DATA FOR THIS TASK:

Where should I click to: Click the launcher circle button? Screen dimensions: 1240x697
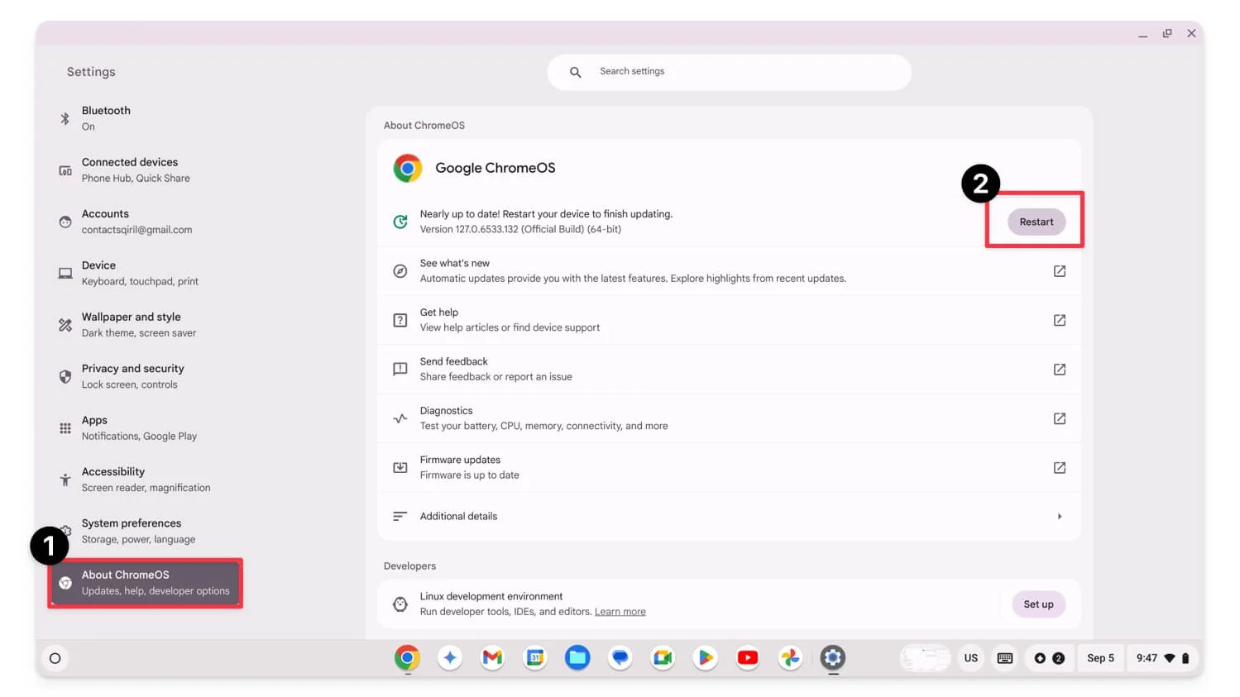[x=55, y=658]
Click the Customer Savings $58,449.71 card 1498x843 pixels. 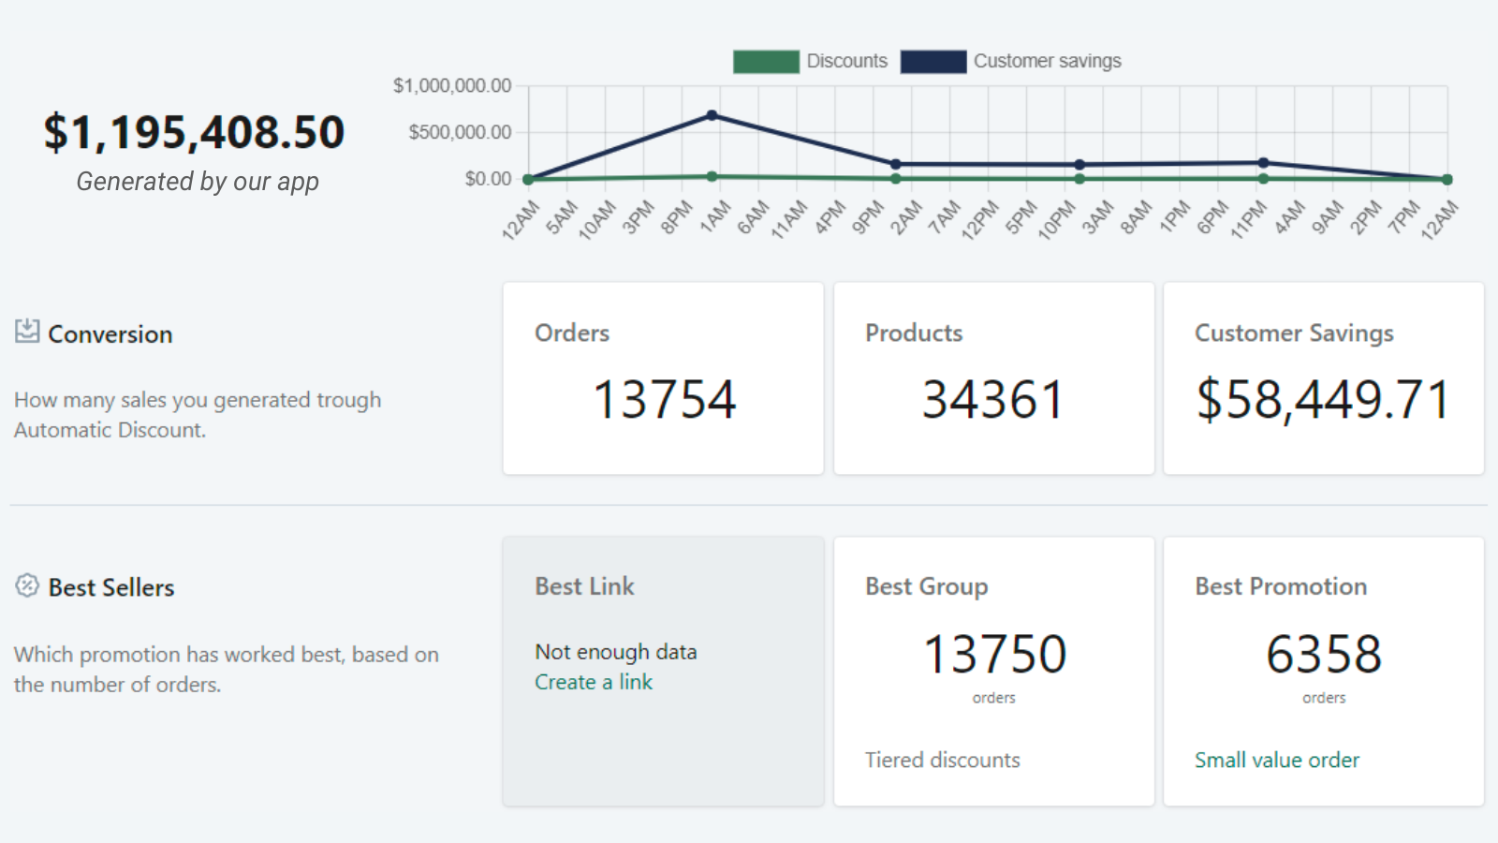coord(1323,378)
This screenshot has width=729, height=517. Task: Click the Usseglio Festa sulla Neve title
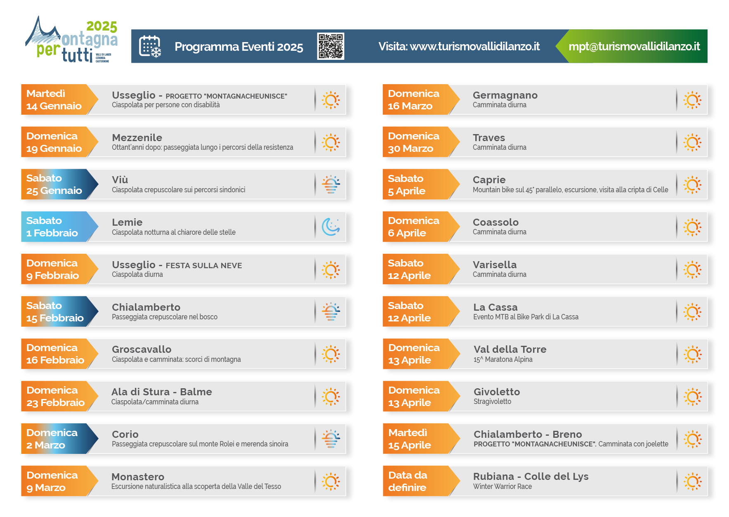[x=177, y=265]
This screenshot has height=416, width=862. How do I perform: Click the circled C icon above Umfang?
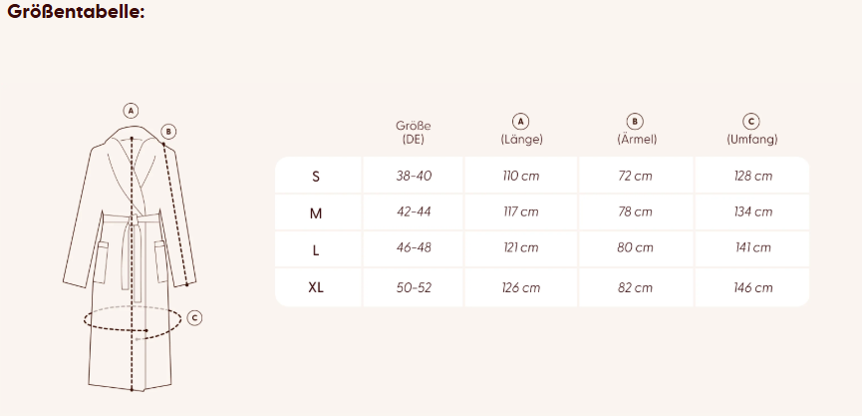pyautogui.click(x=751, y=122)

WHAT TO WORK ON: I need the lines from the one containing "This screenshot has height=416, width=862." through the end of the records retyped exactly, with the pictures left out.

SOLUTION TO THIS EXERCISE:
This screenshot has height=416, width=862. How do I perform: Click the circled C icon above Umfang?
pyautogui.click(x=751, y=122)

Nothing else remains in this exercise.